Inappropriate use of antibiotics and inadequate source control were found to be independent predictors of mortality in a previous analysis [37]. High levels of antibiotic resistance have left few treatment options available to surgeons [8]. However, we found no change in mortality rates over time. This could partially be attributable to the effective management of source control. Newer IAI treatment guidelines recommend intravenous antimicrobial agents as a supplement to source control, and source control may be an available option for surgeons to prevent the emergence of antibiotic-resistant microbial strains [38].
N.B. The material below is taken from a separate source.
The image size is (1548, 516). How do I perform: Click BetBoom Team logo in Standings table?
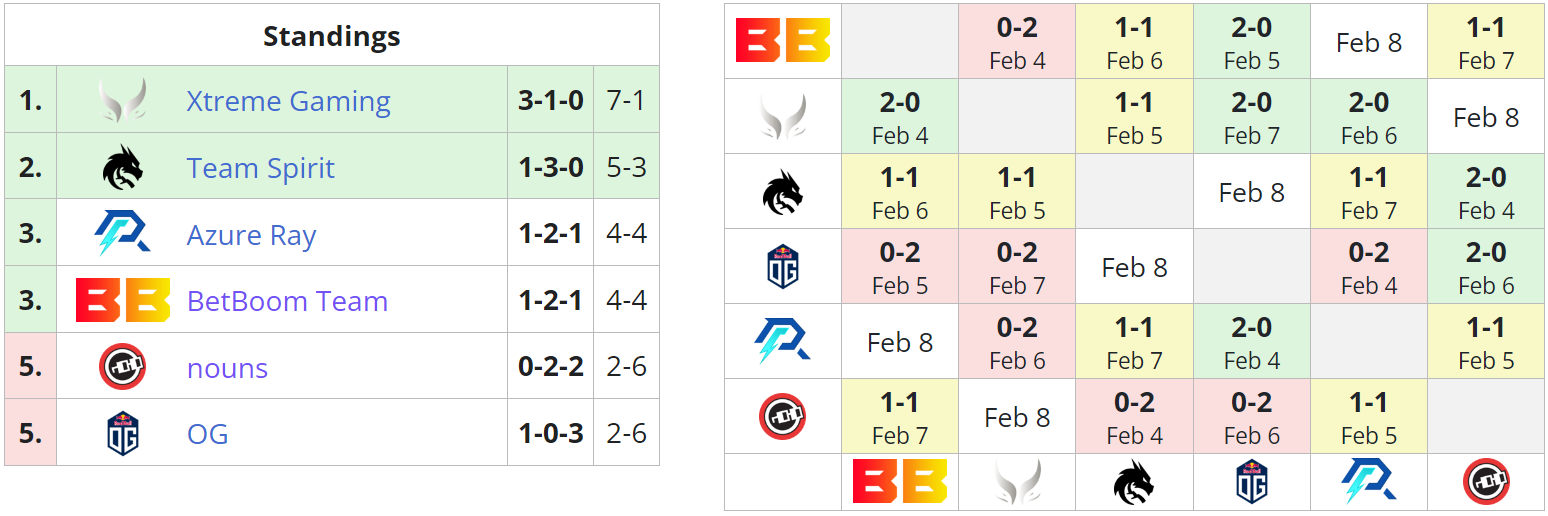click(x=123, y=301)
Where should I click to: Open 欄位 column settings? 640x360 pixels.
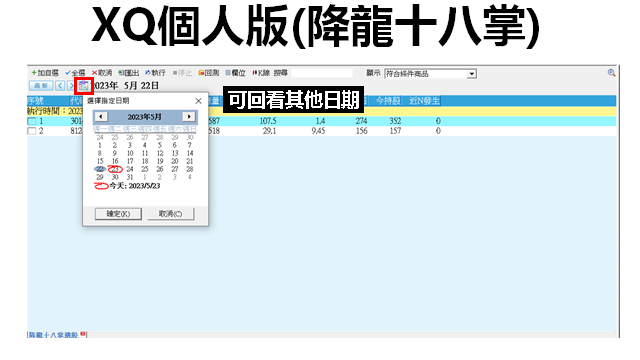click(228, 73)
There are some limitations to our study. First, it is a retrospective and single-center surveillance study, which may explain the higher resistance levels observed in our study than other reports from China [23]. However, the critically ill patients at our center were transferred from other hospitals throughout the country, so our study may represent the bacteriology and antimicrobial resistance profiles of severely infected GI fistula patients in China more generally. Second, we did not perform polymerase chain reaction (PCR) and DNA sequencing of isolates. Third, we did not use the unified CLSI breakpoints, as annually updated. In fact, our microbiology laboratory updated determinations according to the newest CLSI documents and 2008–2015 isolates were determined by each year’s documents. Change of breakpoints might cause fluctuations of antimicrobial resistance in short-term surveillances [12]. But there is not a large difference between CLSI breakpoints. And a longitudinal surveillance spanning over 8 years is of great significance for monitoring resistance, which may minimize referral bias.

Conclusions

This study illustrates the shifting trends in bacteriology and antimicrobial resistance in GI fistula patients in China over time. Gram-negative bacteria have become a more significant cause of IAIs in these patients. Currently, carbapenem resistances in Gram-negative bacteria is a serious problem in this patient group. Our findings confirm the urgent need to continue surveillance studies that monitor bacteriology and antimicrobial resistance trends. Infection control and source control are important tools for surgeons to use to prevent the emergence of isolated antibiotic-resistant pathogens.